How to Validate XML using Java

Configure Java APIs (SAX, DOM, dom4j, XOM) using JAXP 1.3 to validate XML Documents with DTD and Schema(s).

Many Java XML APIs provide mechanisms to validate XML documents, the JAXP API can be used for most of these XML APIs but subtle configuration differences exists. This article shows five ways of how to configure different Java APIs (including DOM, SAX, dom4j and XOM) using JAXP 1.3 for checking and validating XML with DTD and Schema(s).

Setup

All underlying examples can be compiled and executed using Java 5.0 (JAXP 1.3) or higher and make use of the following components and settings.

Error Handler

To report errors, it is necessary to provide an ErrorHandler to the underlying implementation. The ErrorHandler used for the examples is a very simple one which reports the error to System.out and continues until the XML document has been fully parsed or until a fatal-error has been reported.

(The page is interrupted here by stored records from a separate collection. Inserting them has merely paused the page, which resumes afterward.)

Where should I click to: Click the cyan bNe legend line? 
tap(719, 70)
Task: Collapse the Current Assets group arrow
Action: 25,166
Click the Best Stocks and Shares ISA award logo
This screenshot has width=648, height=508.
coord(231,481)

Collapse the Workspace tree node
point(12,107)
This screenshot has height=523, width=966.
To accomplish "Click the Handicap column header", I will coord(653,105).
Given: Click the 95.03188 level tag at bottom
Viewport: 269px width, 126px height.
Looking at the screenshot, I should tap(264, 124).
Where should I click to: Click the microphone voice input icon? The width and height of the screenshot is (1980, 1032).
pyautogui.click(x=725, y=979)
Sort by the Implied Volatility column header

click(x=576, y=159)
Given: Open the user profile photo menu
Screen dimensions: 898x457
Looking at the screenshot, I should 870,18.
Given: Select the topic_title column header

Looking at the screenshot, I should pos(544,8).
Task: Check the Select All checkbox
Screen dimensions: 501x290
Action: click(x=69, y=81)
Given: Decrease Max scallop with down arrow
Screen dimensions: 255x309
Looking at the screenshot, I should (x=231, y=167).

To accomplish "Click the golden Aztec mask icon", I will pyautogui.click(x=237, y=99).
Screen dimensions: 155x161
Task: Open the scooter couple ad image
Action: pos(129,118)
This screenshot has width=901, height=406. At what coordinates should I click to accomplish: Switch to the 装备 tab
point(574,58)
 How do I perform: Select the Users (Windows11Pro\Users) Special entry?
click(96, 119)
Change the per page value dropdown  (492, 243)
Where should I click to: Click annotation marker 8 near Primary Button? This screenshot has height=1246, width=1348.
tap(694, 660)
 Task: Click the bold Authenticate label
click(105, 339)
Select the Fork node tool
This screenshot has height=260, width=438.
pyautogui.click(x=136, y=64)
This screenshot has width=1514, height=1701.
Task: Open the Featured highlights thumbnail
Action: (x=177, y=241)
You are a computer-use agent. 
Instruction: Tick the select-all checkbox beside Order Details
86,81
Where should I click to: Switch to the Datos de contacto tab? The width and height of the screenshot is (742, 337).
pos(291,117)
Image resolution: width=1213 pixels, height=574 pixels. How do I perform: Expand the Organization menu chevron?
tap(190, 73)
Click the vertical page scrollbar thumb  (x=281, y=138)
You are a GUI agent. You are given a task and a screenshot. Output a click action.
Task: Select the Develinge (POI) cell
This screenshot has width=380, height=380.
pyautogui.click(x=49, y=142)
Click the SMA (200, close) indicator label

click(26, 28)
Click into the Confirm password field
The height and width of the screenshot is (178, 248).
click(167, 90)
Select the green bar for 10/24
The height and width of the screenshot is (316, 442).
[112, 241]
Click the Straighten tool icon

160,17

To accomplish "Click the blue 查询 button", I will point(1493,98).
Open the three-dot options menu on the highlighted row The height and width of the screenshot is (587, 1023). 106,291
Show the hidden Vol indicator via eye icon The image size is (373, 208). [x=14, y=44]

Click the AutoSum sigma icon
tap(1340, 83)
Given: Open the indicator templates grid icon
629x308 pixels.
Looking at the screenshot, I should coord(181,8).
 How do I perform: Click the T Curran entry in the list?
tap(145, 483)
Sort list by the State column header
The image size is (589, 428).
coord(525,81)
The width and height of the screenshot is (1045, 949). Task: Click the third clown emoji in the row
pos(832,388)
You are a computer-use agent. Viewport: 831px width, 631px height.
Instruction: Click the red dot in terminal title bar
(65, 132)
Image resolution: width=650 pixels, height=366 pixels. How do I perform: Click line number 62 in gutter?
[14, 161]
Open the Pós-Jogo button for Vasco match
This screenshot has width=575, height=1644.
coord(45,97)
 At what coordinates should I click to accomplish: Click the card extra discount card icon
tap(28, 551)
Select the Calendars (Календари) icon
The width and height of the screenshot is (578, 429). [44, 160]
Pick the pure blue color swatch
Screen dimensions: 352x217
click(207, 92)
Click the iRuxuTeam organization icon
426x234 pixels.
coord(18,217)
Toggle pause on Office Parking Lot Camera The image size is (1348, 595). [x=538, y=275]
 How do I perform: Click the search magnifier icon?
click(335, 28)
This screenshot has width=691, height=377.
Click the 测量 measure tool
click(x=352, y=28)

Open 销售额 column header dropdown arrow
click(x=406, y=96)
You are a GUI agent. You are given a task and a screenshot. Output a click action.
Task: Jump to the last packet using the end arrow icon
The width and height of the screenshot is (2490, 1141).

public class SimpleErrorHandler implements ErrorHandler {
    public void warning(SAXParseException e) throws SAXException {
        System.out.println(e.getMessage());
    }

    public void error(SAXParseException e) throws SAXException {
        System.out.println(e.getMessage());
    }

    public void fatalError(SAXParseException e) throws SAXException {
        System.out.println(e.getMessage());
    }
}

Namespace Aware

Namespaces have been introduced to XML after the first specification of XML had received the official W3C Recommendation status. This is the reason why (most of the) XML parser implementations do not support XML Namespaces by default, to handle the validation of XML documents with namespaces correctly it is therefore necessary to configure the underlying parsers to provide support for XML Namespaces.

Input Document

The input document ("contacts.xml") that has been used for all the code examples is shown below.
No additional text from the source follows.